In R there is in fact a package for composite indicator development, called “compind”. This has some fairly sophisticated tools for weighting, particularly relating to data envelopment analysis approaches, as well as a number of aggregation functions. It is also encoded into a very nice Shiny web app. It does however have a number of practical limitations, namely that it can only handle one level of aggregation, and excludes a number of key steps such as multivariate analysis and sensitivity analysis.
One step beyond
Enter a new package written in R, which has the working title of “COINr” (COmposite INdicators in R).
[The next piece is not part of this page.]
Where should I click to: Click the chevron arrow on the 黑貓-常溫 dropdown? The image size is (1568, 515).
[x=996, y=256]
COINr is an attempt to build a truly comprehensive package for composite indicator development, which includes:
- Full flexibility on number of indicators, units, aggregation levels
- Possibility of grouping and time dependency
- Interactive visualisation and analysis of index structure and indicators, including multivariate analysis
- A range of imputation options
- A range of data treatment options for outliers
- A range of normalisation options
- A range of aggregation functions
- A range of weighting approaches, including automatic statistical weighting
- Full global uncertainty and sensitivity analysis
- Automatic generation of unit reports via R Markdown
And other features that I can’t remember off the top of my head. In short, the idea is to provide a framework that leads you from the data entry stage all the way through to the results and analysis, with a range of options at each stage.
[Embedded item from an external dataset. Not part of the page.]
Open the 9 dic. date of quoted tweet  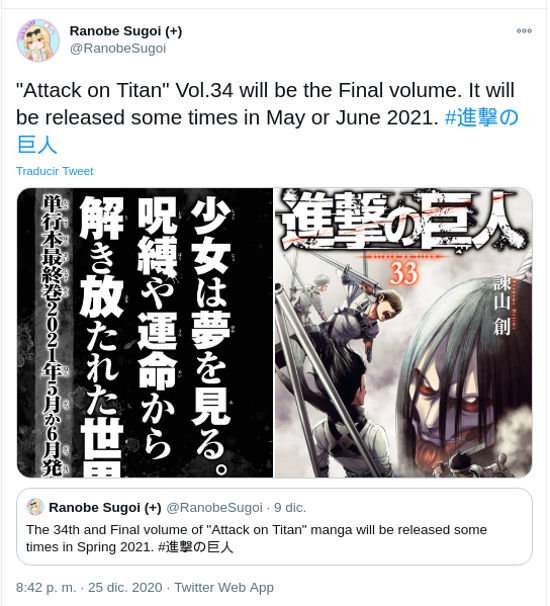(290, 507)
COINr is also organised in a somewhat “object-oriented” fashion. Functions are designed to interact with one another: a single object (a structured list in R) contains all data, parameters, and methodological details relating to the analysis. Therefore all functions operate on this object, and update it. This means that building the index is a very simple procedure, and the object contains a full record of the analysis. Nonetheless, all functions can also be used on stand-alone data frames, outside of the “COINrverse”.
Where it’s at
I started COINr back in September, and it has its own Github repository here. It is still a jumble of functions without being a fully organised package. It also has no documentation yet, and I need to run checks on pretty much everything. Also there are many functions to build yet and to modify further. In summary, its not yet very useful to anyone.
That said, I’m pretty pleased with where it is at at the moment, and I feel like it will end up being a Good Thing. I am now developing this with the European Commission’s Competence Centre for Composite Indicators and Scoreboards, and we should have a beta version ready by….. hopefully spring time, depending on other work. It’s a good project to work on and I am learning a lot by doing. I will update here from time to time. Peace.